● Work instruction: Filter on the word "label": copy each matching line from the listing below.

Dataset content section start

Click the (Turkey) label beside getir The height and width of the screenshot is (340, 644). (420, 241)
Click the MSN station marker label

Dataset content section end
Dataset content section start

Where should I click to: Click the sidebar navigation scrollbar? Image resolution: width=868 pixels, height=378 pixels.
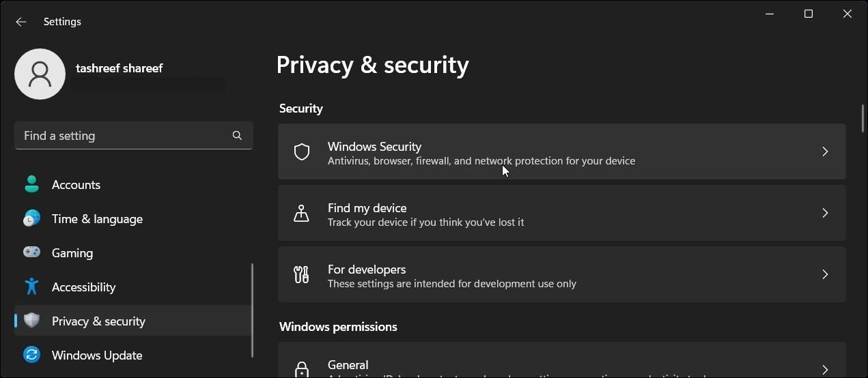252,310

Dataset content section end
Dataset content section start

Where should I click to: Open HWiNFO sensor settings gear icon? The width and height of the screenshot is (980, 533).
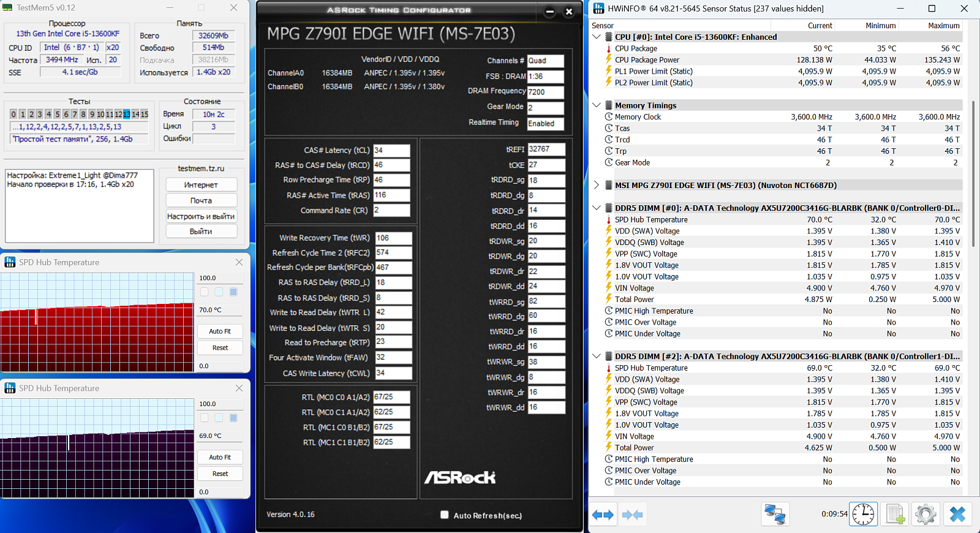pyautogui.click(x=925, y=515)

Dataset content section end

● Worked solution:
Click the (Turkey) label beside getir The height and width of the screenshot is (340, 644). (420, 241)
Click the MSN station marker label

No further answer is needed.